● Testo del documento:
4. Tanto premesso, giova richiamare, sia pur sinteticamente, ed ai limitati fini del corretto inquadramento della questione in esame, l'evoluzione giurisprudenziale che ha investito il tema del bis in idem processuale. Va innanzitutto chiarito che il principio del ne bis in idem sostanziale ed il principio del ne bis in idem processuale hanno confini ed ambiti applicativi (almeno parzialmente) diversi: il bis in idem sostanziale, infatti, concerne le ipotesi di qualificazione normativa multipla di un medesimo fatto, e, mediante il criterio regolativo della specialità (artt. 15 e 84 cod. pen.), fonda la disciplina del concorso apparente di norme, vietando che uno stesso fatto sia accollato giuridicamente due volte alla stessa persona;
il bis in idem processuale, invece, concerne non già il rapporto astratto tra norme penali, bensì il rapporto tra il fatto ed il giudizio, vietando l'esercizio di una nuova azione penale dopo la formazione del giudicato.

● Righe fornite:
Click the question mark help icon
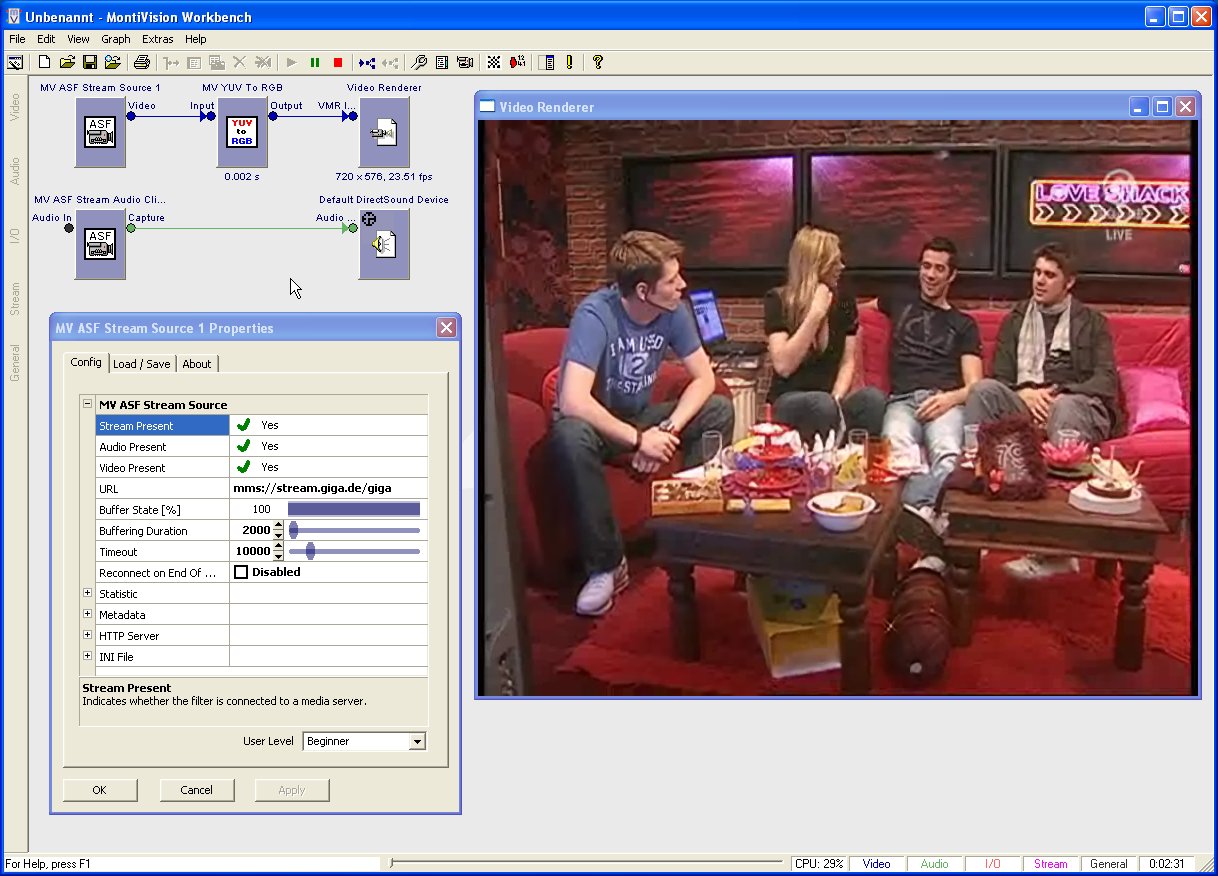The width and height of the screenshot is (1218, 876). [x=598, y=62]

* * *

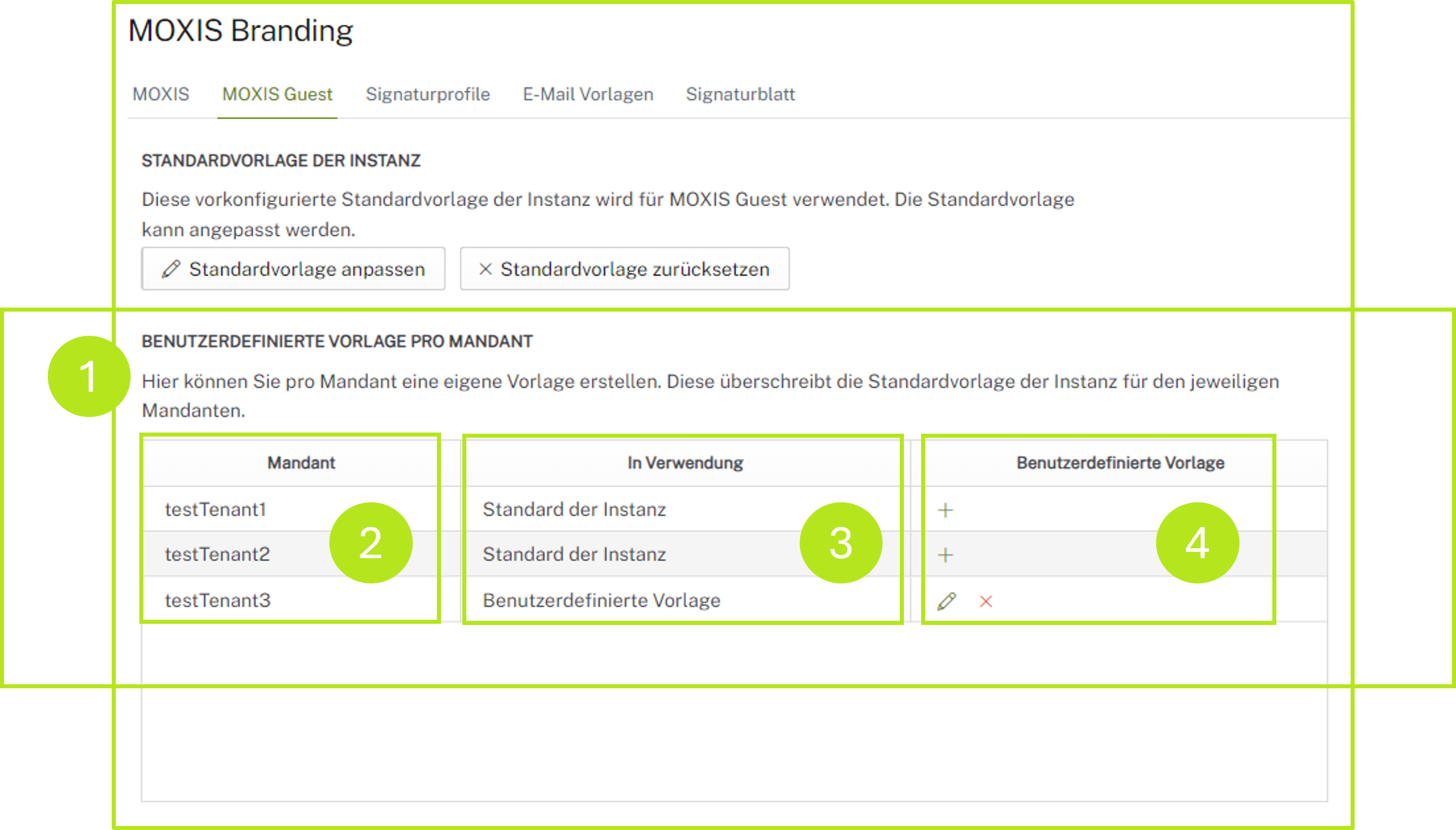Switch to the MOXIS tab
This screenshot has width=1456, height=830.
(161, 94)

● Istruzione scritta:
Rispondi a queste domande sul testo relativo al ne bis in idem:
1. Quali articoli del codice penale vengono indicati per il criterio regolativo della specialità?
2. A quali ipotesi si riferisce il bis in idem sostanziale?
3. Che cosa vieta il bis in idem processuale?
Le righe fornite non servono.

● Risposta completa:
1. Gli artt. 15 e 84 cod. pen.
2. Alle ipotesi di qualificazione normativa multipla di un medesimo fatto.
3. L'esercizio di una nuova azione penale dopo la formazione del giudicato.